Booking.com

Dünya Rezonansı artıyor



Dünya, kalp atışı olarak da adlandırılan bir rezonans'a sahip. 1954'den beri, ölçülen bu değer, Schumann Rezonansı olarak, "SR" simgesiyle anılıyor. Bulucusu ise Alman fizikçi Schuman'dır. Bu Rezonans veya Frekans, Dünya yüzeyi ile, 55km'lik atmosfer sonrası iyonosfer arası bölgede ölçülmektedir.

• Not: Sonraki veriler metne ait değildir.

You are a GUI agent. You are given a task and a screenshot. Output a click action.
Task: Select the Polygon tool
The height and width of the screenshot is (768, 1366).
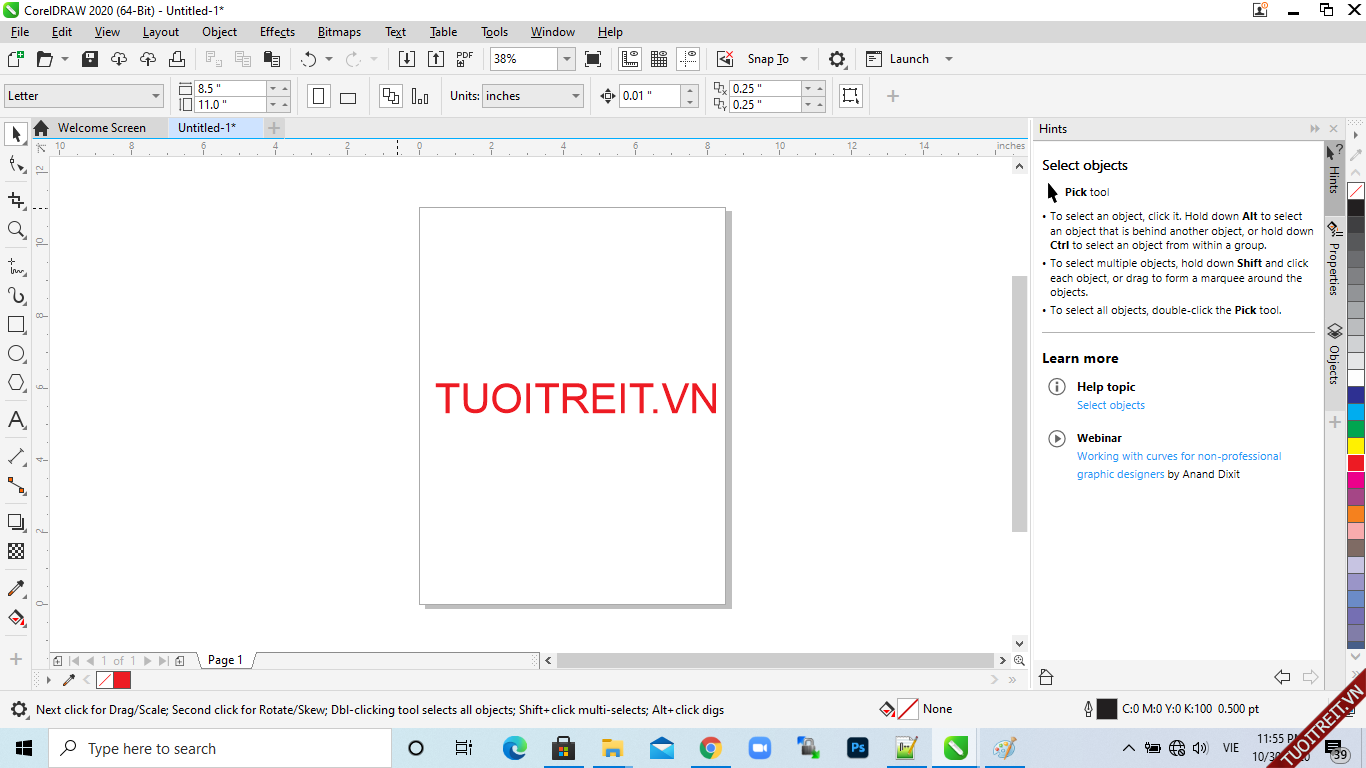click(16, 383)
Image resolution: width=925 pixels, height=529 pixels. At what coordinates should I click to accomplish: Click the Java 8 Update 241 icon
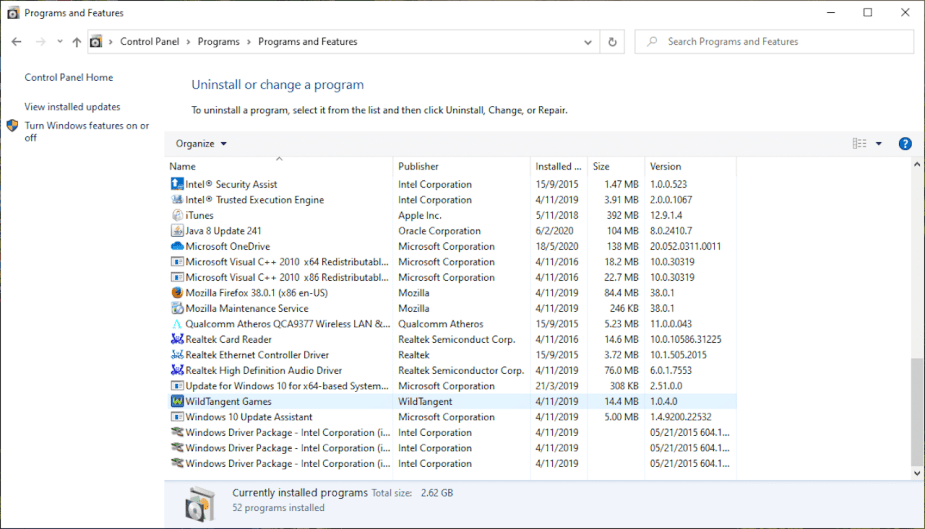[x=177, y=231]
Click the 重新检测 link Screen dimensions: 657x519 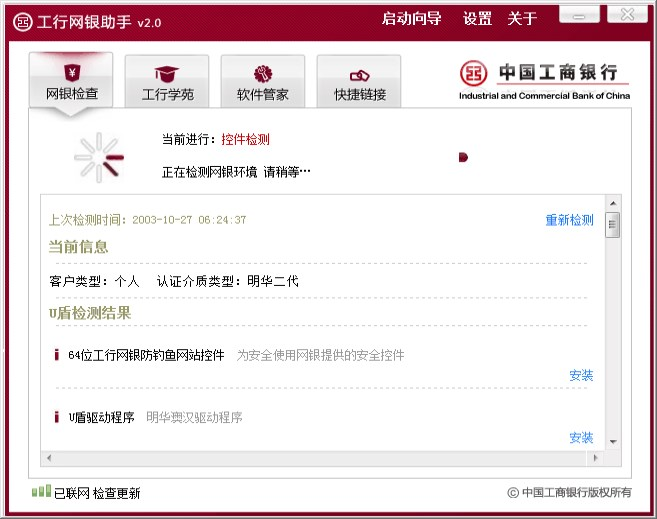569,220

Schuhmann rezonansı ve güneşin düzen dışı büyük patlamaları ile bağlantı kurulurken, kalp frekansı sürekli artmaktadır. Uzun yıllar rezonans değeri 7.4 Herz olarak ölçülürken, 1987'den beri bu değer sürekli arttı. 21 Aralık 2012'de bu değerin 21-Herz’e ulaştığı söyleniyor. Dünya rezonansı arttıkça, yaşanan zaman daha çabuk geçiyormuş gibi algılanıyor. Yani bugün yaşanan 24 saat, eskiden yaşanan 16 saatle eşit değerde. Hissedilen zaman akımı hızlandı ve daha da hızlanıyor.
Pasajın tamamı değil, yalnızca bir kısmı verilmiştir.